Dataset excerpts: Begin

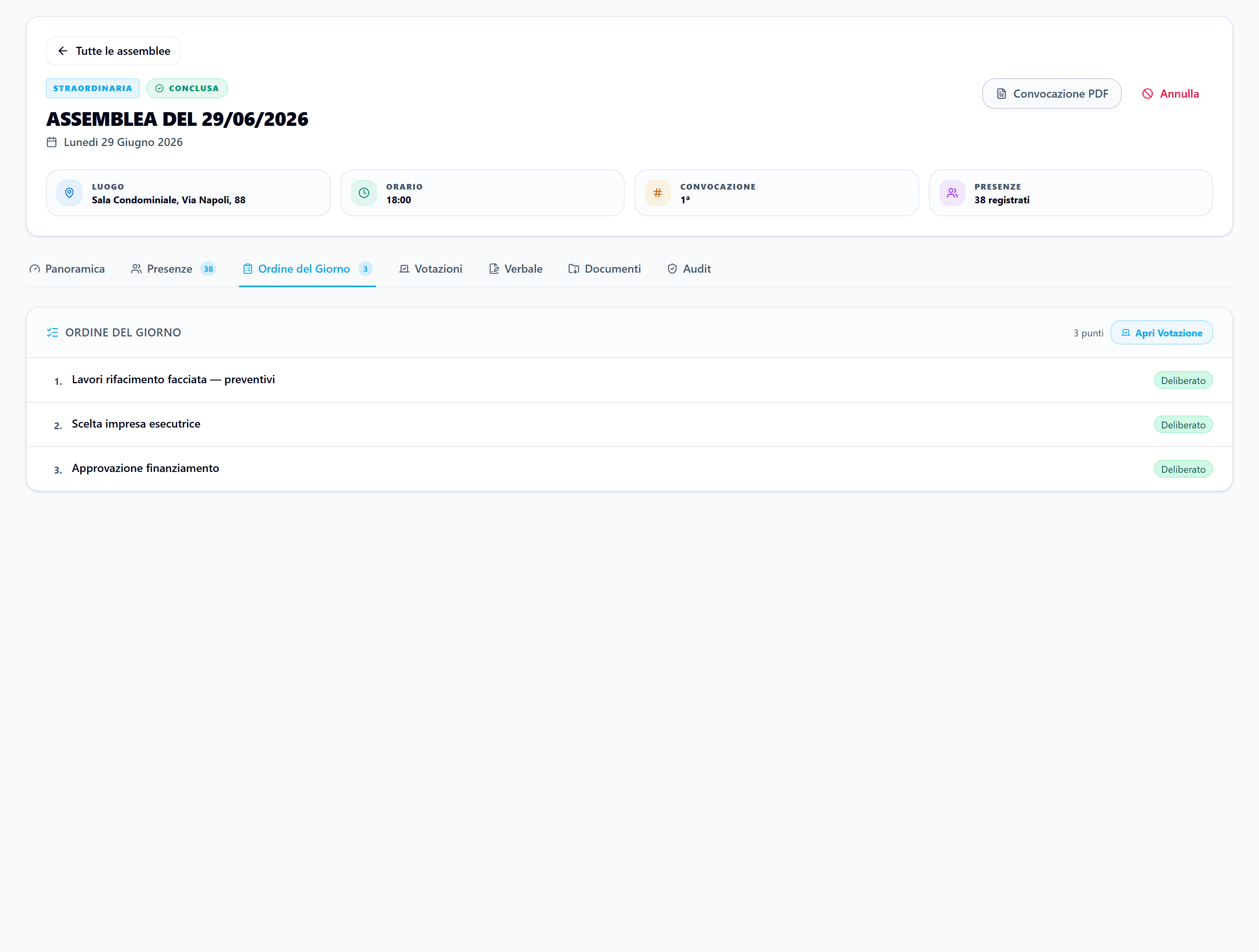The image size is (1259, 952).
Task: Click the location pin icon in Luogo card
Action: (x=69, y=193)
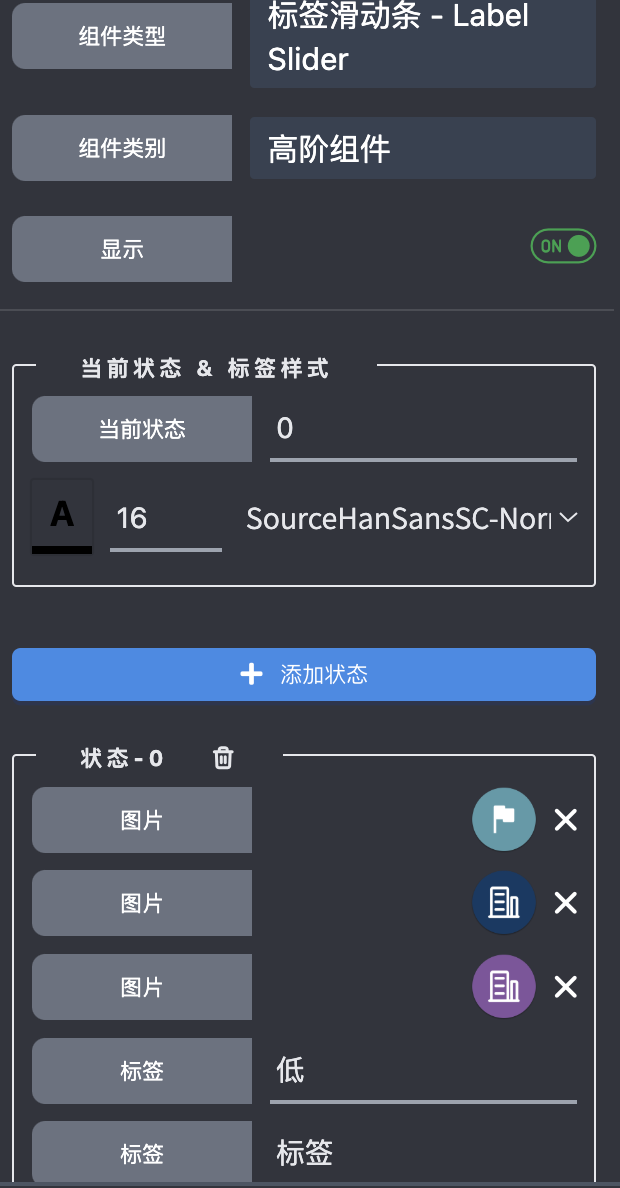
Task: Click the 当前状态 value field showing 0
Action: coord(423,429)
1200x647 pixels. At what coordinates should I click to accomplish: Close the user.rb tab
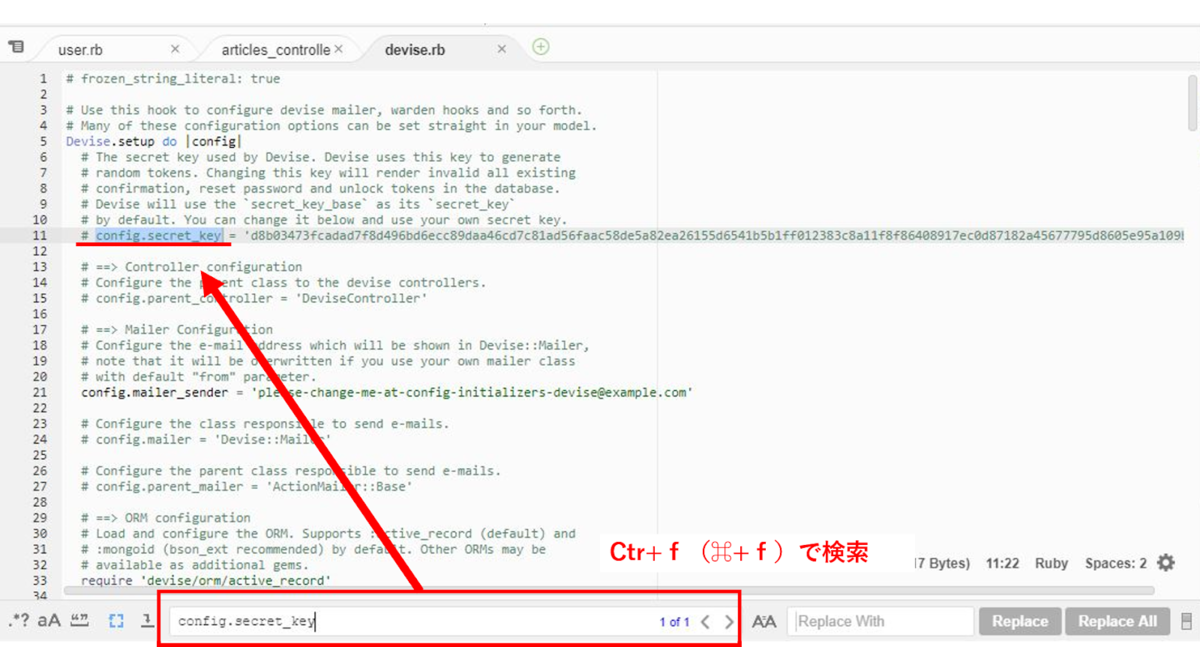[x=175, y=48]
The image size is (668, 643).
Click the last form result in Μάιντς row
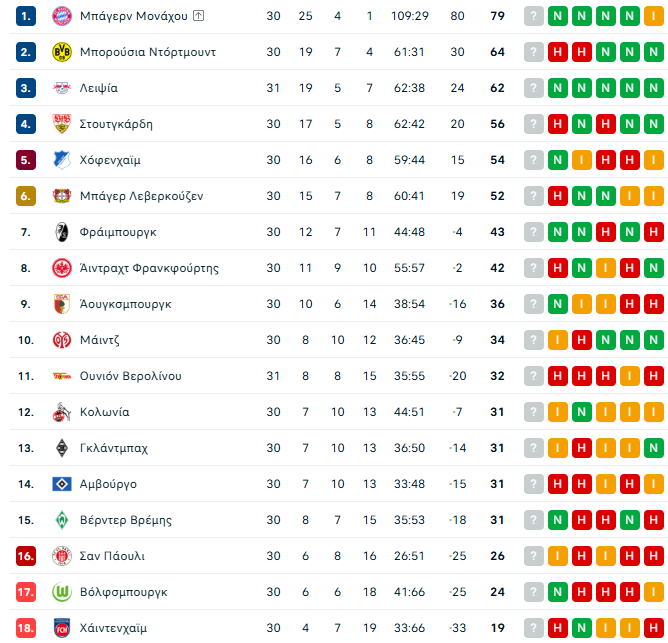(654, 340)
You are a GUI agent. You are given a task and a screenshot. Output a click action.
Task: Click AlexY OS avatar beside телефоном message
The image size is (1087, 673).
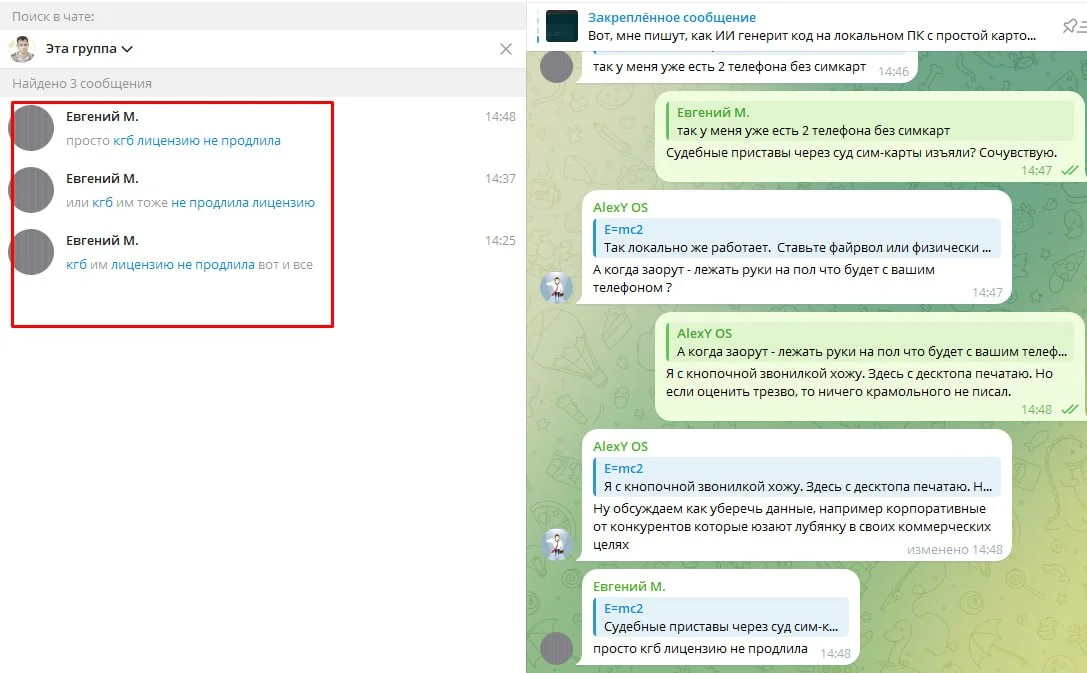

Dataset excerpts: End

* Description of the task
Write out word for word every line from the line with "1200x647 pixels. At" through the final line of the records, both included, skipping the pictures.

* Output of the task
1200x647 pixels. At what coordinates should I click to accomplish: Close the user.rb tab
[x=175, y=48]
The image size is (668, 643).
Click the last form result in Μάιντς row
(654, 340)
You are a GUI agent. You are given a task and a screenshot. Output a click action.
Task: Click AlexY OS avatar beside телефоном message
The image size is (1087, 673).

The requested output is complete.